Nach dem Fund einer Mörsergranate aus dem Zweiten Weltkrieg hatte die Polizei die Sievekingsalle zwischen dem Horner Kreisel und der Rennbahnstraße voll gesperrt. Zwei Wohnungen und ein nahe gelegenes Cafe wurden evakuiert.

Nach dem Fund einer Mörsergranate aus dem Zweiten Weltkrieg hatte die Polizei die Sievekingsalle zwischen dem Horner Kreisel und der Rennbahnstraße voll gesperrt. Zwei Wohnungen und ein nahe gelegenes Cafe wurden evakuiert.

Gefährlicher Abfall: Gerade wollen Müllarbeiter Sperrmüll in eine Presse werfen, als eine Granate zum Vorschein kommt.

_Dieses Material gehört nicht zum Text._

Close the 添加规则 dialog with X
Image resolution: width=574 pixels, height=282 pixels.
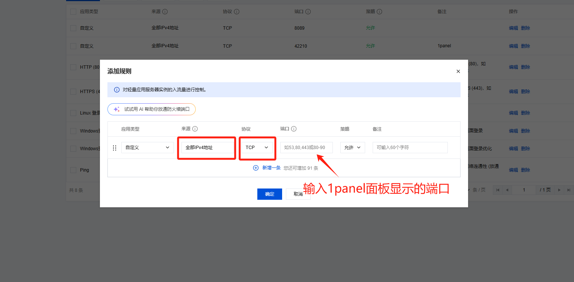[458, 71]

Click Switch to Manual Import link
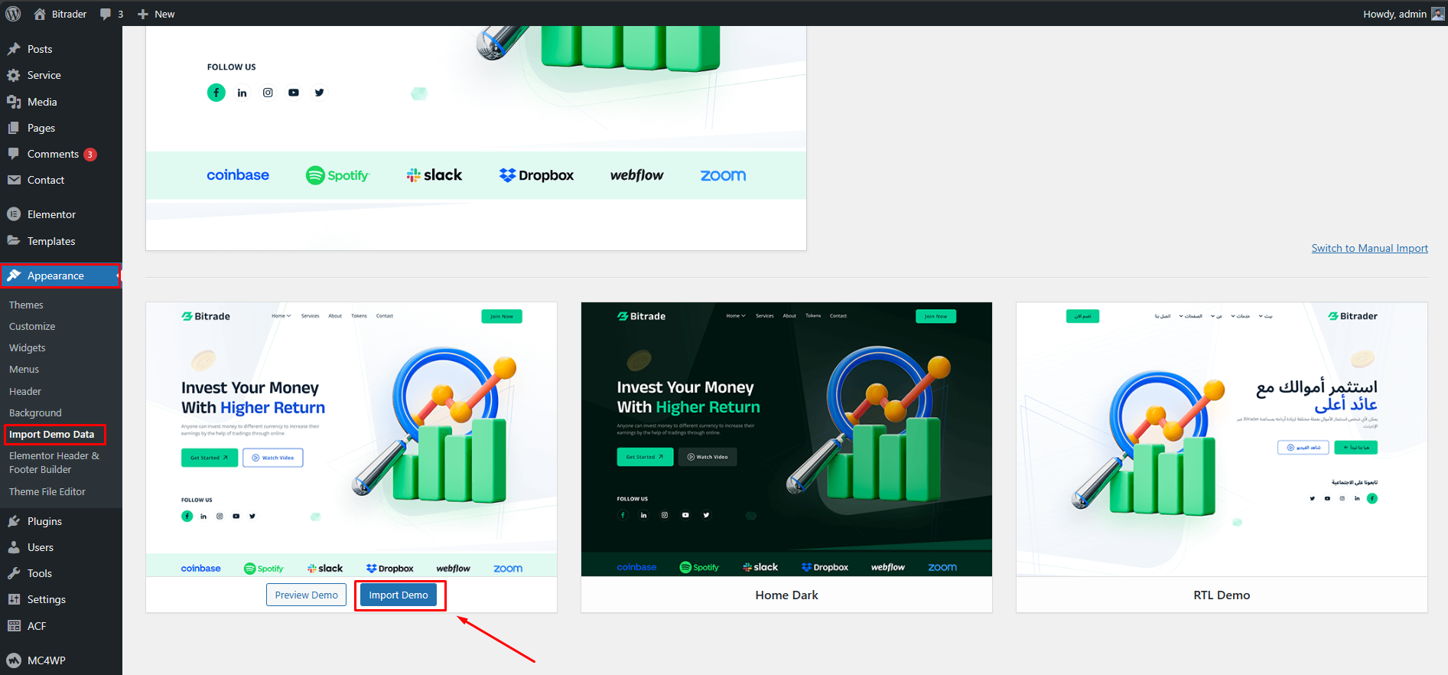pyautogui.click(x=1369, y=248)
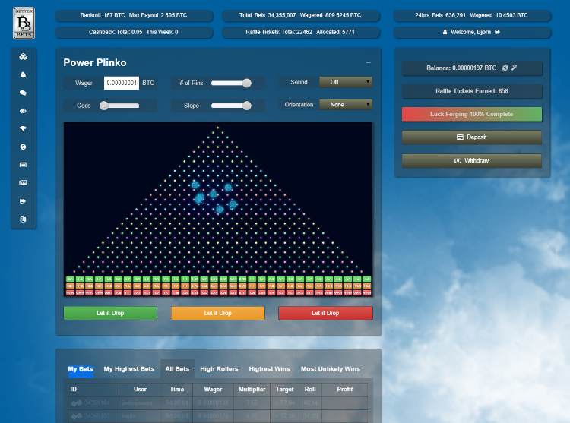
Task: Open the Sound dropdown
Action: (x=346, y=82)
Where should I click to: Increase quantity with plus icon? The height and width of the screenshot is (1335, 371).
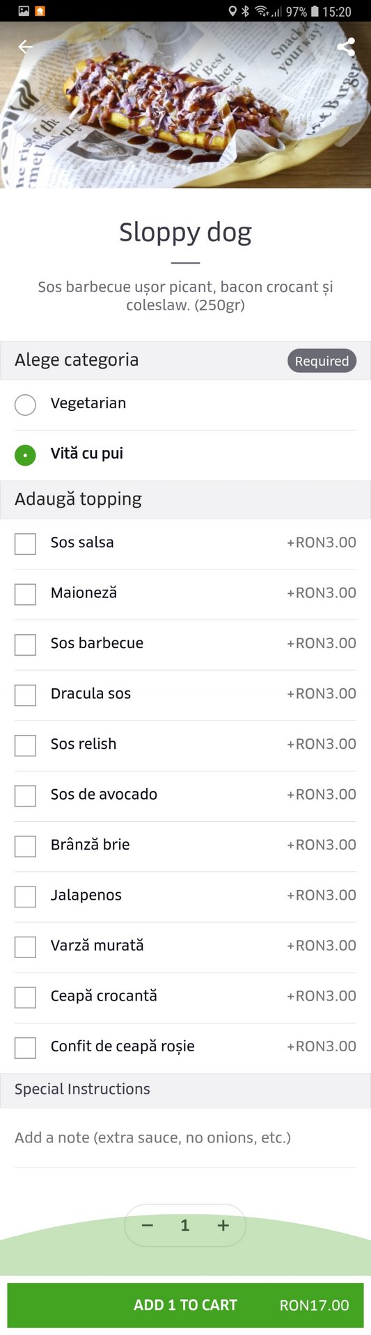coord(223,1225)
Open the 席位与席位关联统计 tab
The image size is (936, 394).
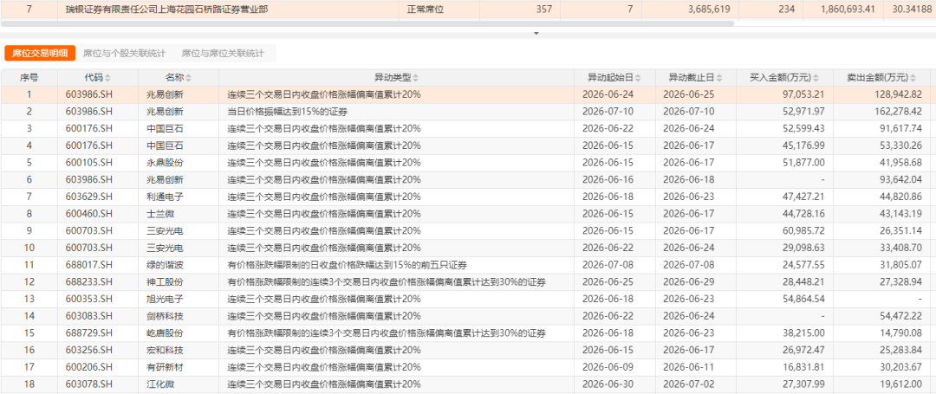223,53

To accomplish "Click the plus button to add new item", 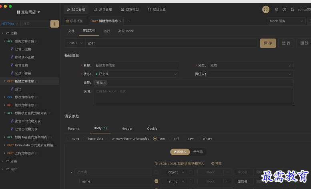I will pyautogui.click(x=54, y=24).
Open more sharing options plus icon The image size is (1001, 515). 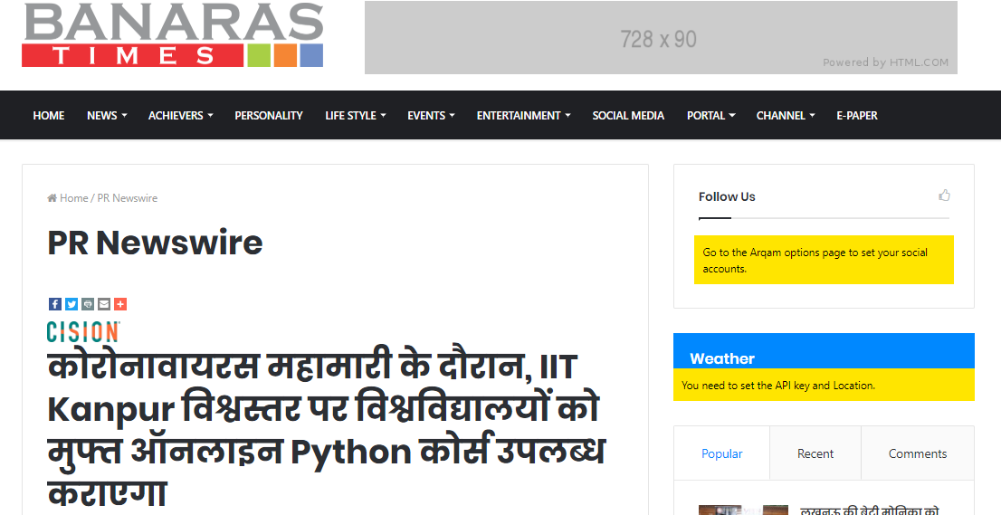tap(120, 304)
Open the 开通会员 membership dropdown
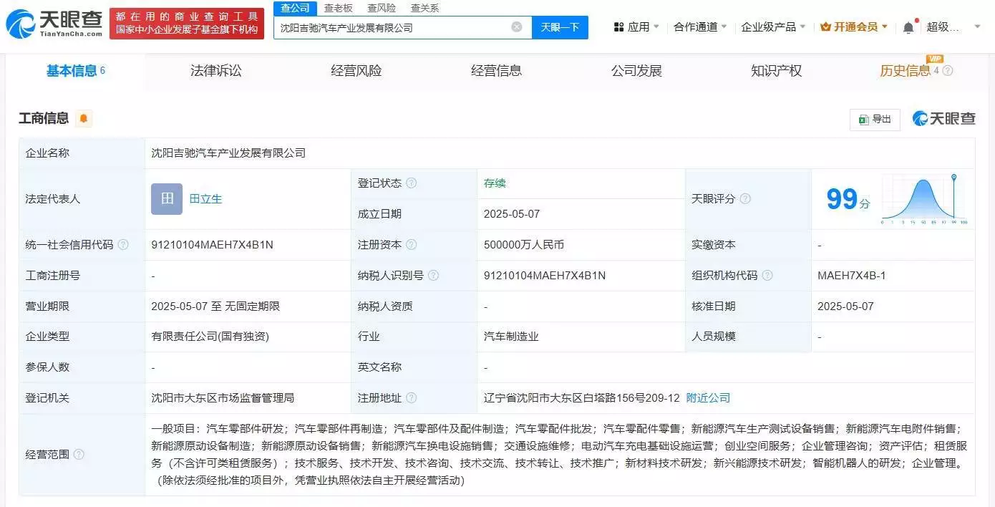The image size is (995, 507). click(854, 27)
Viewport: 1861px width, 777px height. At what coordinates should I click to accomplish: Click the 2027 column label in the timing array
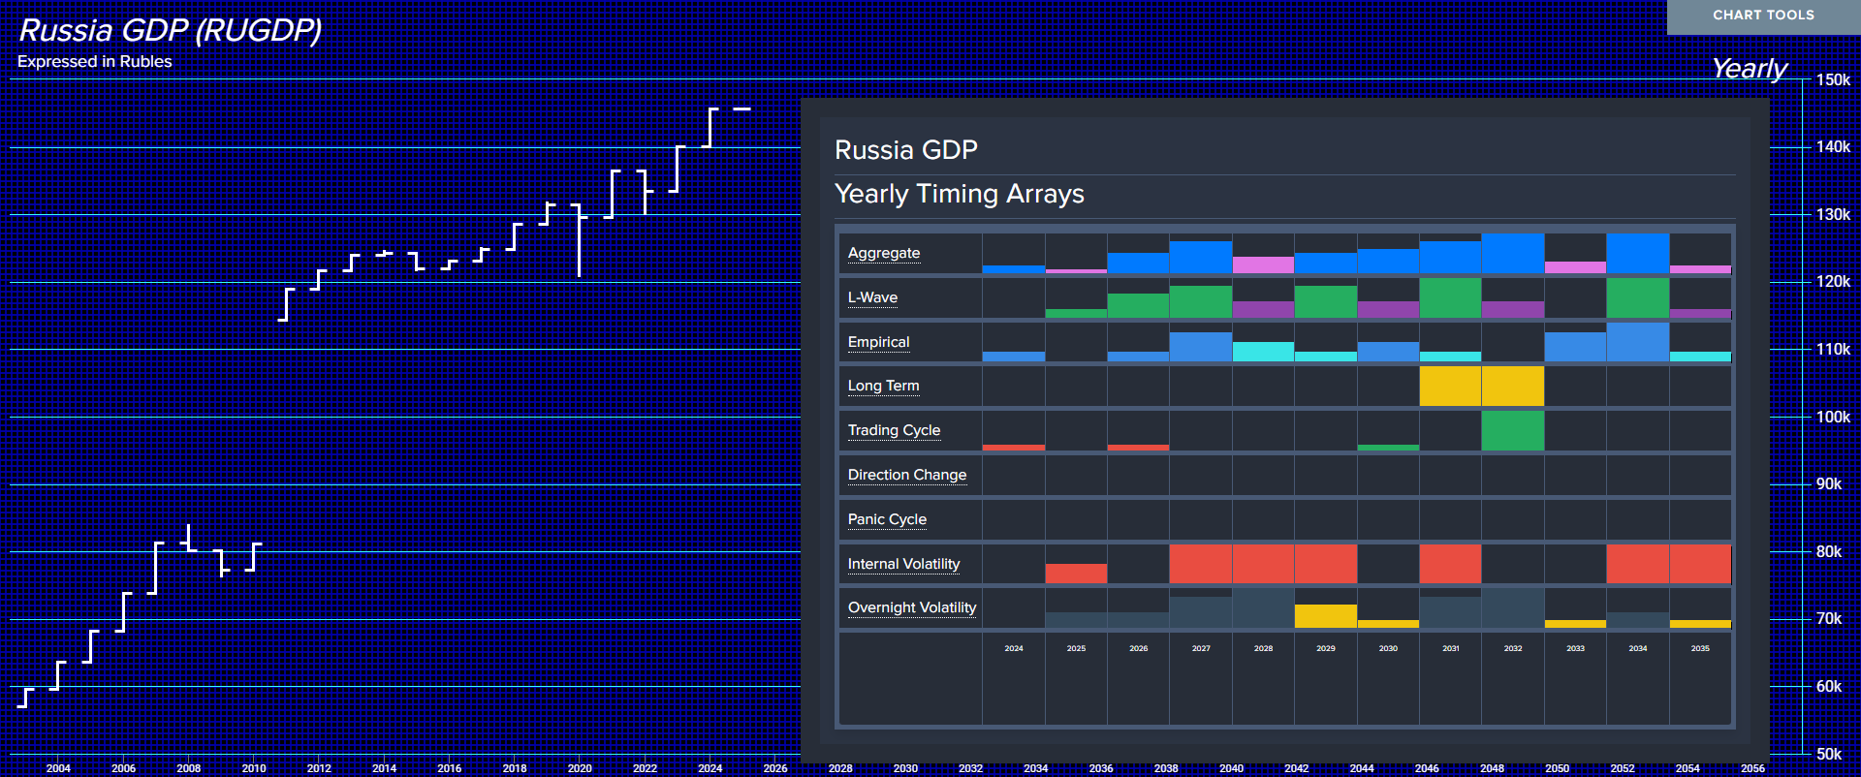(1201, 648)
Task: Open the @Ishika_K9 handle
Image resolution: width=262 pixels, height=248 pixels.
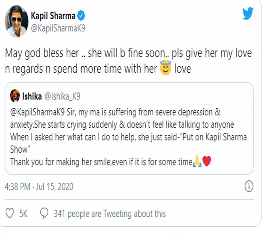Action: point(63,97)
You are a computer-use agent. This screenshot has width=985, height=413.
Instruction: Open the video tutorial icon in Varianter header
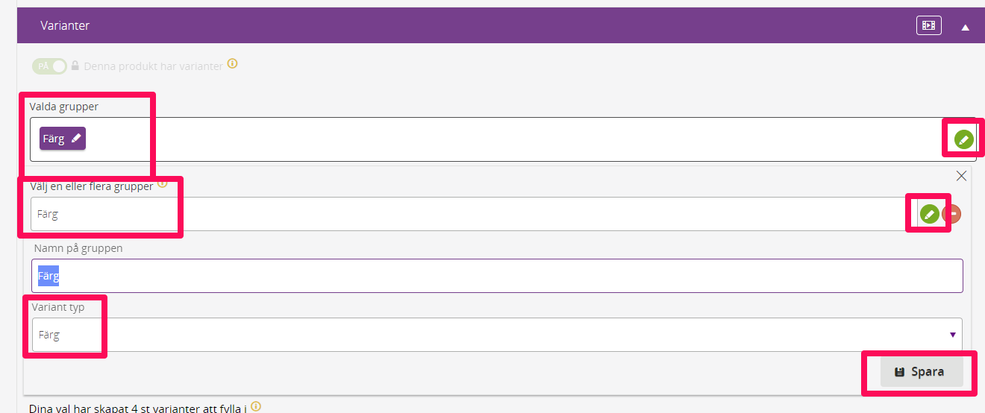point(928,25)
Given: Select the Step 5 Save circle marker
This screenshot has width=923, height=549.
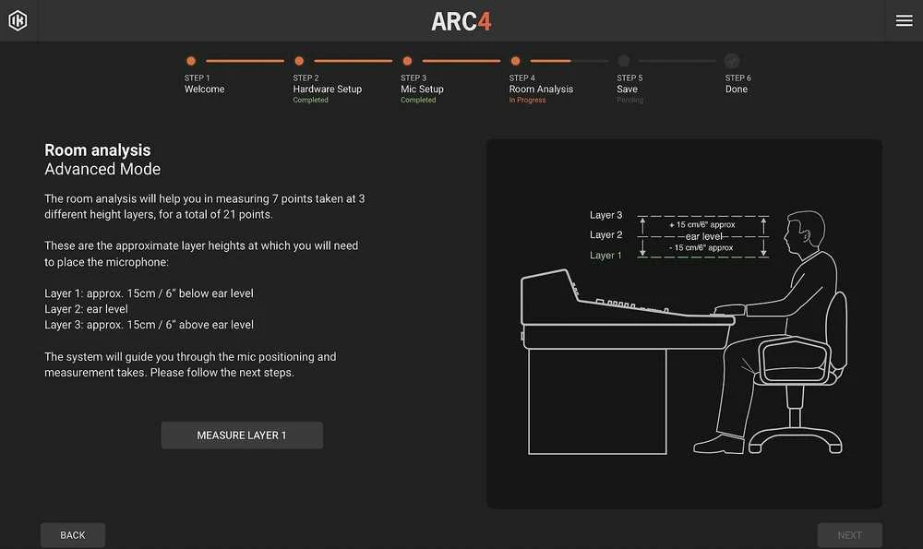Looking at the screenshot, I should [x=624, y=61].
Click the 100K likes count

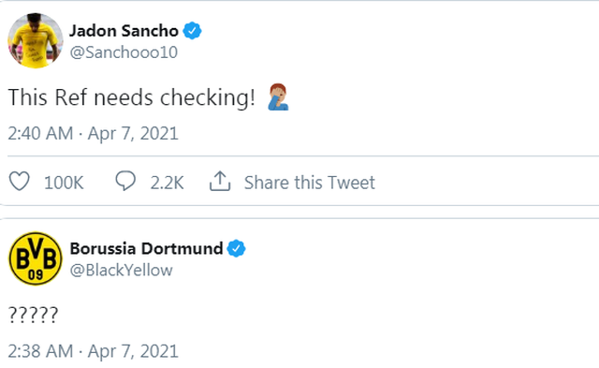64,183
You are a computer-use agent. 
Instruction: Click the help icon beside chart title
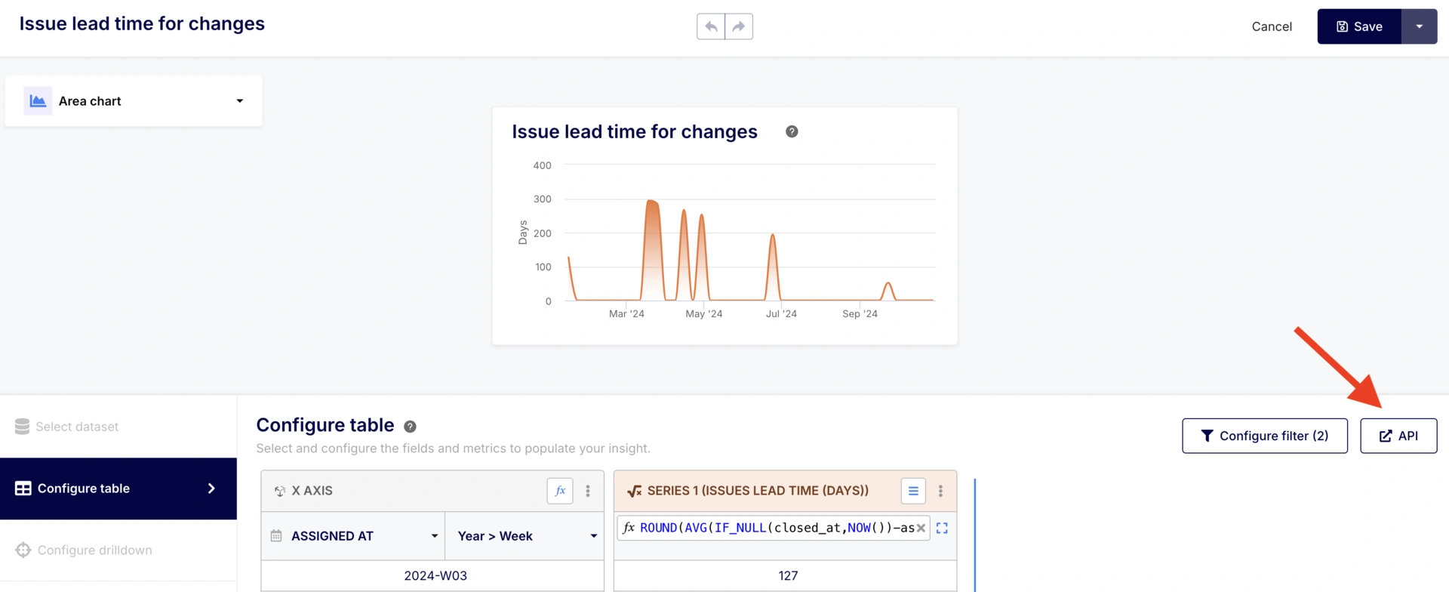point(792,131)
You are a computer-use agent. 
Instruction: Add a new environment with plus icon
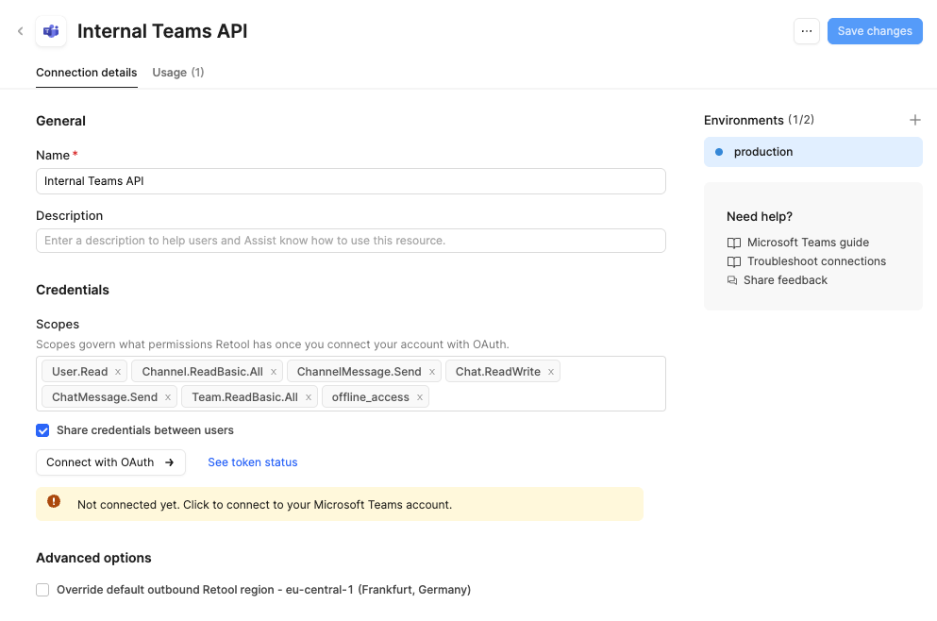(914, 120)
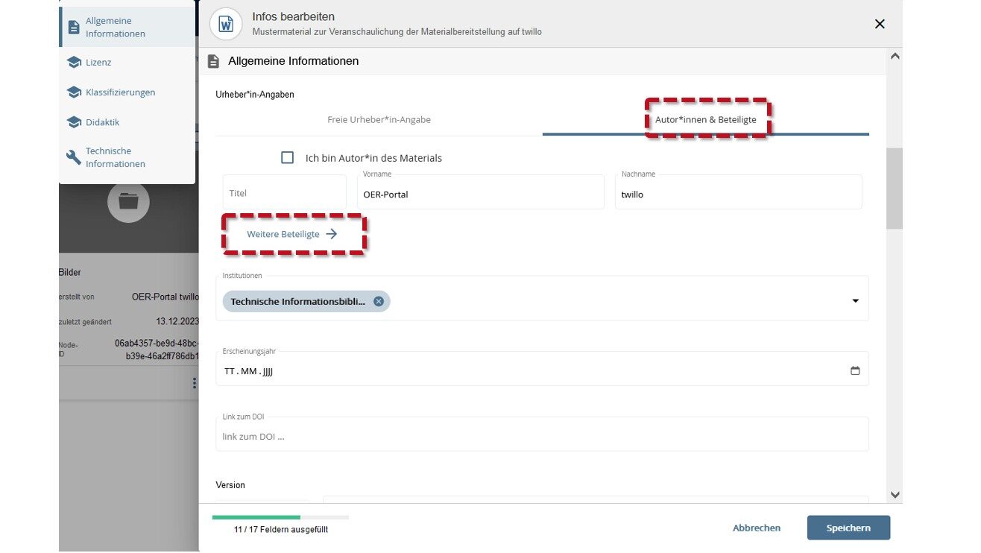This screenshot has width=981, height=553.
Task: Click the Speichern button
Action: tap(848, 528)
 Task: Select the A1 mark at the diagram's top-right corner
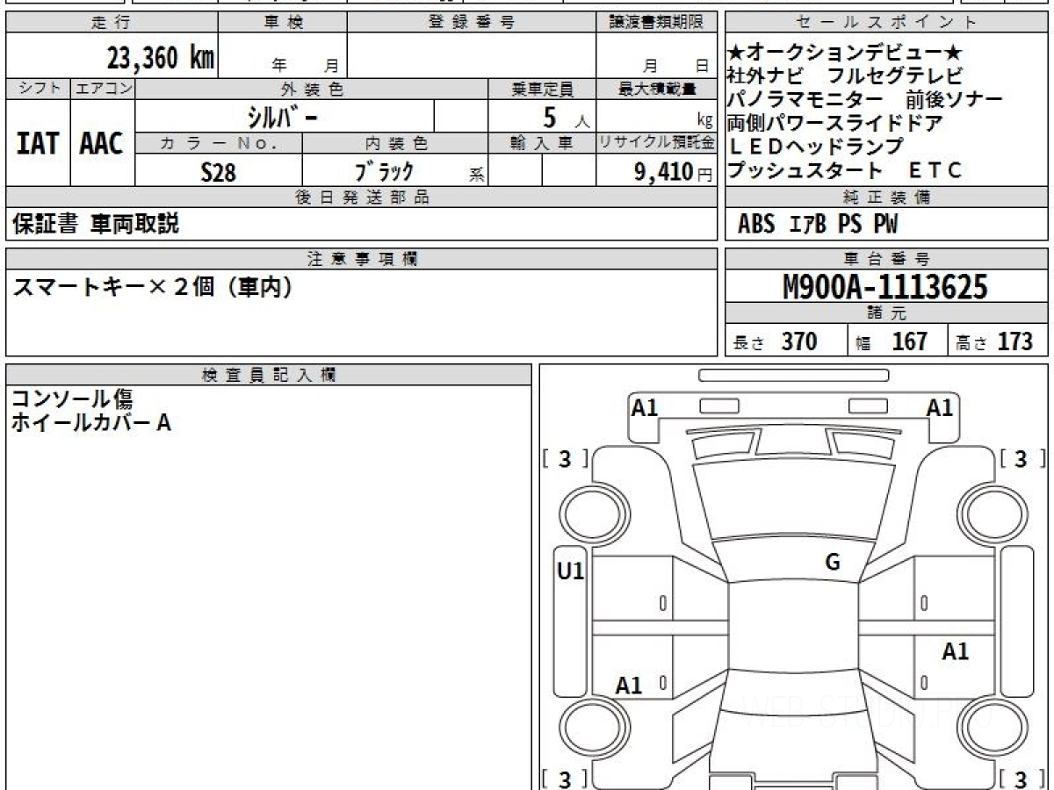click(940, 407)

Experten der Hamburger Polizei müssen die Waffe entschärfen.

shz.de von
22. März 2016, 17:58 Uhr

Hamburg | Beim Entrümpeln eines Dachbodens im Hamburger Stadtteil Horn haben Müllarbeiter eine Mörsergranate entdeckt. Die Granate sei aus einem Schrank plötzlich vor ihre Füße gefallen, sagte ein Mitarbeiter der Sperrmüll-Entsorgung am Dienstag. Eine Untersuchung ergab laut Polizei, dass der Zünder des Sprengkörpers noch funktionsfähig war. Die Granate wurde abtransportiert und entschärft. Die Mitarbeiter der Stadtreinigung hätten den Sperrmüll gerade in eine Presse an ihrem Lastwagen werfen wollen, als die Granate herunterpurzelte, sagte eine Polizeisprecherin.

Die Mörsergranate sei vermutlich russischer Bauart. Wann sie hergestellt wurde, konnte die Sprecherin nicht sagen. Der frühere Inhaber der entrümpelten Wohnung soll schon höheren Alters sein.

Da nicht auszuschließen war, dass sich in dem Sperrmüll weitere Waffen befanden, fuhr der Müllwagen unter Polizeischutz ab. Die Ladung wurde auf dem Gelände der Stadtreinigung in Bahrenfeld untersucht. Gefährliche Gegenstände wurden nicht gefunden.